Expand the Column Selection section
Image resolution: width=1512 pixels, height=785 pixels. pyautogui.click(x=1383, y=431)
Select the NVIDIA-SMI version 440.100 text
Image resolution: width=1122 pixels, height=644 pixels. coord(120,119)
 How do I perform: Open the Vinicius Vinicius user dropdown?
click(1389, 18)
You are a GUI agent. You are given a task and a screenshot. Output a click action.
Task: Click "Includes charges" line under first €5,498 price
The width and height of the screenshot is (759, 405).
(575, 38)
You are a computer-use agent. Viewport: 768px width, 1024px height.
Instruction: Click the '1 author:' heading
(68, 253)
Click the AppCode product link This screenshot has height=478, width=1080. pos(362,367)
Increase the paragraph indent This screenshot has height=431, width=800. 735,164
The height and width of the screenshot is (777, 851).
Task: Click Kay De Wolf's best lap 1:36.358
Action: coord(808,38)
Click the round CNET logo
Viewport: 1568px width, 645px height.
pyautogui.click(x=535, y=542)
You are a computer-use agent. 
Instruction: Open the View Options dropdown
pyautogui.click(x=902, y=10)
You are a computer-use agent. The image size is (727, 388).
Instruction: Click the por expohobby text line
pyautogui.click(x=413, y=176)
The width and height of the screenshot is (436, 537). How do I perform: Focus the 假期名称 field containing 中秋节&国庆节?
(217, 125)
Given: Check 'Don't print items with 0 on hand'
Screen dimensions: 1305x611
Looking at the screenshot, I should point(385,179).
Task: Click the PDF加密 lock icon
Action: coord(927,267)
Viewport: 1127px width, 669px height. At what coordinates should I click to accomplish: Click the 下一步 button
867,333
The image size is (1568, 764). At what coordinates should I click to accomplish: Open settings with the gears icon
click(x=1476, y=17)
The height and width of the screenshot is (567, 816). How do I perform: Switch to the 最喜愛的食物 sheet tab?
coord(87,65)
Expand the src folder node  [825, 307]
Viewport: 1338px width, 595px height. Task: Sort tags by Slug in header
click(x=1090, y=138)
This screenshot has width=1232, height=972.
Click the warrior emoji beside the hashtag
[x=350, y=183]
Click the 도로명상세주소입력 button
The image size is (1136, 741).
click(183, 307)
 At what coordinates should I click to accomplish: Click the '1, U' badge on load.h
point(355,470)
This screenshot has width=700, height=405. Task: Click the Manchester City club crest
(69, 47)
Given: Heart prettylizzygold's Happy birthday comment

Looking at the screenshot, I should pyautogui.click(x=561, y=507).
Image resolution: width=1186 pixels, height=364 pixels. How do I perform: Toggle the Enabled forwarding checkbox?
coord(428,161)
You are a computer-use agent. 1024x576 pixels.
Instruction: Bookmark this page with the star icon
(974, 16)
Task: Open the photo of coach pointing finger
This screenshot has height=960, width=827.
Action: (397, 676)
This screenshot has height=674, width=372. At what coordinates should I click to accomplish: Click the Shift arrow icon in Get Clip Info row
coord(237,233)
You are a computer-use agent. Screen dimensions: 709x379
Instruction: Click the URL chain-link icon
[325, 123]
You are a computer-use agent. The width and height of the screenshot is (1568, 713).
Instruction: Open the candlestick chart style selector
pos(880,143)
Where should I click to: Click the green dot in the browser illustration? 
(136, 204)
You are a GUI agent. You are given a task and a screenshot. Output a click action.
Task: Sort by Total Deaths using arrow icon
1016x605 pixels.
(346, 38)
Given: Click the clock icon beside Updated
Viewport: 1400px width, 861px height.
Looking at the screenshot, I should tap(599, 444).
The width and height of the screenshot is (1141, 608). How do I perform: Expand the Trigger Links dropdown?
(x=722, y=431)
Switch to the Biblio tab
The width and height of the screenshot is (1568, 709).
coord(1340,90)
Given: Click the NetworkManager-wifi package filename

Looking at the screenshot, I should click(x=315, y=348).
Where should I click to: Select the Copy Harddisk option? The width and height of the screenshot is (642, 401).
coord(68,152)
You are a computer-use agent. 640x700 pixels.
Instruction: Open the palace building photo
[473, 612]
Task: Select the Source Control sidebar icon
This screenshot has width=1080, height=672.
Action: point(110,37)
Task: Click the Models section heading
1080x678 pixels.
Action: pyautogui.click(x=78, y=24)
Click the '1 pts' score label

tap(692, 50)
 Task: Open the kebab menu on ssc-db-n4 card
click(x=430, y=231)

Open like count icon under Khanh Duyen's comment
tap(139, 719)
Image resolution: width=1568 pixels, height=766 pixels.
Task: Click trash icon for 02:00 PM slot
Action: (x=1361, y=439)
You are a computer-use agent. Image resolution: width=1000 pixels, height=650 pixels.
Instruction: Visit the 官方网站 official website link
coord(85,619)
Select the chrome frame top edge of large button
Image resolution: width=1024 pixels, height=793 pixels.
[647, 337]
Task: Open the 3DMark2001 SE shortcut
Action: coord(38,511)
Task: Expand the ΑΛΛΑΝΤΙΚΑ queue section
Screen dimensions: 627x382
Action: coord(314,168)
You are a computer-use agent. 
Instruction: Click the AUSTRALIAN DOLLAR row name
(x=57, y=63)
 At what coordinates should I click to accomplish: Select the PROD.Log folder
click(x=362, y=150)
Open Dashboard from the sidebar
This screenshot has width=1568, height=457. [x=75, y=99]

■ Problem statement: Copy out the records above exactly and completely.

■ Task solution:
Expand the Column Selection section
Image resolution: width=1512 pixels, height=785 pixels. pyautogui.click(x=1383, y=431)
Select the NVIDIA-SMI version 440.100 text
Image resolution: width=1122 pixels, height=644 pixels. coord(120,119)
 How do I perform: Open the Vinicius Vinicius user dropdown?
click(1389, 18)
You are a GUI agent. You are given a task and a screenshot. Output a click action.
Task: Click "Includes charges" line under first €5,498 price
The width and height of the screenshot is (759, 405).
(575, 38)
You are a computer-use agent. Viewport: 768px width, 1024px height.
Instruction: Click the '1 author:' heading
(68, 253)
Click the AppCode product link This screenshot has height=478, width=1080. pos(362,367)
Increase the paragraph indent This screenshot has height=431, width=800. 735,164
The height and width of the screenshot is (777, 851).
Task: Click Kay De Wolf's best lap 1:36.358
Action: coord(808,38)
Click the round CNET logo
Viewport: 1568px width, 645px height.
pyautogui.click(x=535, y=542)
You are a computer-use agent. 
Instruction: Open the View Options dropdown
pyautogui.click(x=902, y=10)
You are a computer-use agent. The image size is (727, 388).
Instruction: Click the por expohobby text line
pyautogui.click(x=413, y=176)
The width and height of the screenshot is (436, 537). How do I perform: Focus the 假期名称 field containing 中秋节&国庆节?
(217, 125)
Given: Check 'Don't print items with 0 on hand'
Screen dimensions: 1305x611
Looking at the screenshot, I should point(385,179).
Task: Click the PDF加密 lock icon
Action: coord(927,267)
Viewport: 1127px width, 669px height. At what coordinates should I click to accomplish: Click the 下一步 button
867,333
The image size is (1568, 764). At what coordinates should I click to accomplish: Open settings with the gears icon
click(x=1476, y=17)
The height and width of the screenshot is (567, 816). How do I perform: Switch to the 最喜愛的食物 sheet tab?
coord(87,65)
Expand the src folder node  [825, 307]
Viewport: 1338px width, 595px height. Task: Sort tags by Slug in header
click(x=1090, y=138)
This screenshot has width=1232, height=972.
Click the warrior emoji beside the hashtag
[x=350, y=183]
Click the 도로명상세주소입력 button
The image size is (1136, 741).
click(183, 307)
 At what coordinates should I click to accomplish: Click the '1, U' badge on load.h
point(355,470)
This screenshot has width=700, height=405. Task: Click the Manchester City club crest
(69, 47)
Given: Heart prettylizzygold's Happy birthday comment

Looking at the screenshot, I should pyautogui.click(x=561, y=507).
Image resolution: width=1186 pixels, height=364 pixels. How do I perform: Toggle the Enabled forwarding checkbox?
coord(428,161)
You are a computer-use agent. 1024x576 pixels.
Instruction: Bookmark this page with the star icon
(974, 16)
Task: Open the photo of coach pointing finger
This screenshot has height=960, width=827.
Action: (397, 676)
This screenshot has height=674, width=372. At what coordinates should I click to accomplish: Click the Shift arrow icon in Get Clip Info row
coord(237,233)
You are a computer-use agent. Screen dimensions: 709x379
Instruction: Click the URL chain-link icon
[325, 123]
You are a computer-use agent. The width and height of the screenshot is (1568, 713).
Instruction: Open the candlestick chart style selector
pos(880,143)
Where should I click to: Click the green dot in the browser illustration? 
(136, 204)
You are a GUI agent. You are given a task and a screenshot. Output a click action.
Task: Sort by Total Deaths using arrow icon
1016x605 pixels.
(346, 38)
Given: Click the clock icon beside Updated
Viewport: 1400px width, 861px height.
Looking at the screenshot, I should tap(599, 444).
The width and height of the screenshot is (1141, 608). How do I perform: Expand the Trigger Links dropdown?
(x=722, y=431)
Switch to the Biblio tab
The width and height of the screenshot is (1568, 709).
coord(1340,90)
Given: Click the NetworkManager-wifi package filename

Looking at the screenshot, I should click(x=315, y=348).
Where should I click to: Select the Copy Harddisk option? The width and height of the screenshot is (642, 401).
coord(68,152)
You are a computer-use agent. 640x700 pixels.
Instruction: Open the palace building photo
[473, 612]
Task: Select the Source Control sidebar icon
This screenshot has width=1080, height=672.
Action: point(110,37)
Task: Click the Models section heading
1080x678 pixels.
Action: pyautogui.click(x=78, y=24)
Click the '1 pts' score label

tap(692, 50)
 Task: Open the kebab menu on ssc-db-n4 card
click(x=430, y=231)

Open like count icon under Khanh Duyen's comment
tap(139, 719)
Image resolution: width=1568 pixels, height=766 pixels.
Task: Click trash icon for 02:00 PM slot
Action: (x=1361, y=439)
You are a computer-use agent. Image resolution: width=1000 pixels, height=650 pixels.
Instruction: Visit the 官方网站 official website link
coord(85,619)
Select the chrome frame top edge of large button
Image resolution: width=1024 pixels, height=793 pixels.
[647, 337]
Task: Open the 3DMark2001 SE shortcut
Action: coord(38,511)
Task: Expand the ΑΛΛΑΝΤΙΚΑ queue section
Screen dimensions: 627x382
Action: coord(314,168)
You are a computer-use agent. 
Instruction: Click the AUSTRALIAN DOLLAR row name
(x=57, y=63)
 At what coordinates should I click to accomplish: Select the PROD.Log folder
click(x=362, y=150)
Open Dashboard from the sidebar
This screenshot has width=1568, height=457. [x=75, y=99]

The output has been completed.